■ **Extracted information**:
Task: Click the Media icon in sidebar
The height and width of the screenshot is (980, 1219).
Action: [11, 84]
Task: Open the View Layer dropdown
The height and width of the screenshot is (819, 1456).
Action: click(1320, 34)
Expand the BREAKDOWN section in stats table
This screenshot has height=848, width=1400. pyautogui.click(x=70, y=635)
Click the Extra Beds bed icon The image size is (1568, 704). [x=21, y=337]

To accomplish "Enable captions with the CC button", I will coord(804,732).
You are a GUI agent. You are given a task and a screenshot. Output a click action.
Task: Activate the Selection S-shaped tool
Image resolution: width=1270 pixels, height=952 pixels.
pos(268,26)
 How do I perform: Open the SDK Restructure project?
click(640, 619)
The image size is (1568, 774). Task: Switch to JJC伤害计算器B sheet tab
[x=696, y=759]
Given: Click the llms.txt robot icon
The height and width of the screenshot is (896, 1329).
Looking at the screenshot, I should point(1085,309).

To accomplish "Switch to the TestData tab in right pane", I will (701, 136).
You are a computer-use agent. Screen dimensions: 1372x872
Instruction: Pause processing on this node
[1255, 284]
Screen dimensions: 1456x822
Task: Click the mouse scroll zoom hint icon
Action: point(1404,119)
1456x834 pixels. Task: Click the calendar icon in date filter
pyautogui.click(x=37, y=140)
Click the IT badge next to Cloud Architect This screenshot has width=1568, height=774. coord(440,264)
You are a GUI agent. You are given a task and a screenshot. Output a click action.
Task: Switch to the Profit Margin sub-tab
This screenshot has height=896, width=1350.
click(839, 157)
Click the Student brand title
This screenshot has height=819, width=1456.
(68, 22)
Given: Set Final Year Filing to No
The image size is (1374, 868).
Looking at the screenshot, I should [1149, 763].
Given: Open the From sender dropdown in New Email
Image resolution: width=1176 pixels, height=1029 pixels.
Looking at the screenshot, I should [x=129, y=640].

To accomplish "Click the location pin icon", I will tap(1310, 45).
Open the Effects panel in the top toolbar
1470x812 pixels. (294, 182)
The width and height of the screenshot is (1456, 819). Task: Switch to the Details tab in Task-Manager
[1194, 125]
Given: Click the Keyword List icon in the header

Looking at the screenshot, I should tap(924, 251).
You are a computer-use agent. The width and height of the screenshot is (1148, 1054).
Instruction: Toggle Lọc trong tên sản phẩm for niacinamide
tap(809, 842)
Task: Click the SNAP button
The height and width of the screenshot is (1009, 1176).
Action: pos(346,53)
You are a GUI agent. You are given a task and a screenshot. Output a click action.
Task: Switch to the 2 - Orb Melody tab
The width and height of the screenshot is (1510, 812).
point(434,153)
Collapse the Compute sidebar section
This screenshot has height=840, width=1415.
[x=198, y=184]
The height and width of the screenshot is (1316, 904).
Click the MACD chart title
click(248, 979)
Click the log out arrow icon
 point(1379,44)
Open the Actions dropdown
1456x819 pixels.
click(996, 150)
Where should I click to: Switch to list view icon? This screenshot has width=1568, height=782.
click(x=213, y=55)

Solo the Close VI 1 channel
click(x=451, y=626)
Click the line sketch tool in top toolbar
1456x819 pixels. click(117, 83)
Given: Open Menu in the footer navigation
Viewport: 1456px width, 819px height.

■ **Problem description**:
Output the listing above word for word, from the opening line through the line that contains "Given: Open the", and leave out everything after it.

■ **Output of the task**:
Task: Click the Media icon in sidebar
The height and width of the screenshot is (980, 1219).
Action: [11, 84]
Task: Open the View Layer dropdown
The height and width of the screenshot is (819, 1456).
Action: click(1320, 34)
Expand the BREAKDOWN section in stats table
This screenshot has height=848, width=1400. pyautogui.click(x=70, y=635)
Click the Extra Beds bed icon The image size is (1568, 704). [x=21, y=337]

To accomplish "Enable captions with the CC button", I will coord(804,732).
You are a GUI agent. You are given a task and a screenshot. Output a click action.
Task: Activate the Selection S-shaped tool
Image resolution: width=1270 pixels, height=952 pixels.
pos(268,26)
 How do I perform: Open the SDK Restructure project?
click(640, 619)
The image size is (1568, 774). Task: Switch to JJC伤害计算器B sheet tab
[x=696, y=759]
Given: Click the llms.txt robot icon
The height and width of the screenshot is (896, 1329).
Looking at the screenshot, I should point(1085,309).

To accomplish "Switch to the TestData tab in right pane", I will (701, 136).
You are a computer-use agent. Screen dimensions: 1372x872
Instruction: Pause processing on this node
[1255, 284]
Screen dimensions: 1456x822
Task: Click the mouse scroll zoom hint icon
Action: point(1404,119)
1456x834 pixels. Task: Click the calendar icon in date filter
pyautogui.click(x=37, y=140)
Click the IT badge next to Cloud Architect This screenshot has width=1568, height=774. coord(440,264)
You are a GUI agent. You are given a task and a screenshot. Output a click action.
Task: Switch to the Profit Margin sub-tab
This screenshot has height=896, width=1350.
click(839, 157)
Click the Student brand title
This screenshot has height=819, width=1456.
(68, 22)
Given: Set Final Year Filing to No
The image size is (1374, 868).
Looking at the screenshot, I should [1149, 763].
Given: Open the From sender dropdown in New Email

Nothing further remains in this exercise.